Field Story· Kenya· 8 min read

Sara's journey: from post-election displacement to civil engineering

Sara was nine years old when post-election violence emptied her village in the Rift Valley. Thirteen years later she graduated top of her civil-engineering cohort at JKUAT. This is the long arc between those two points — and the people who held it together.

When the family arrived at the Eldoret IDP camp in January 2008, Sara's mother had two children, one bag, and no idea where her husband was. They lived in the camp for fourteen months.
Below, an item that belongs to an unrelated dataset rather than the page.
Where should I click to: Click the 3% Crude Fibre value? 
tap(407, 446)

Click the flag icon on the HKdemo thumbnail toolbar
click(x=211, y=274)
Sara missed two school years.

A second chance, then a third

An Agano field officer found Sara in 2010 through a partner church running mobile literacy classes at the resettlement site. She entered our girls' bridging programme at age twelve, two grade levels behind her age cohort. It took her eighteen months to close the gap.

Her sponsor — a retired schoolteacher in Toronto — wrote to her every month for the next eleven years. Sara still keeps the letters in a shoebox under her bed in Nairobi.

"I did not know what an engineer was until I was sixteen. By seventeen I knew it was what I would be. My sponsor's letters were the first time anyone outside my family told me I was clever."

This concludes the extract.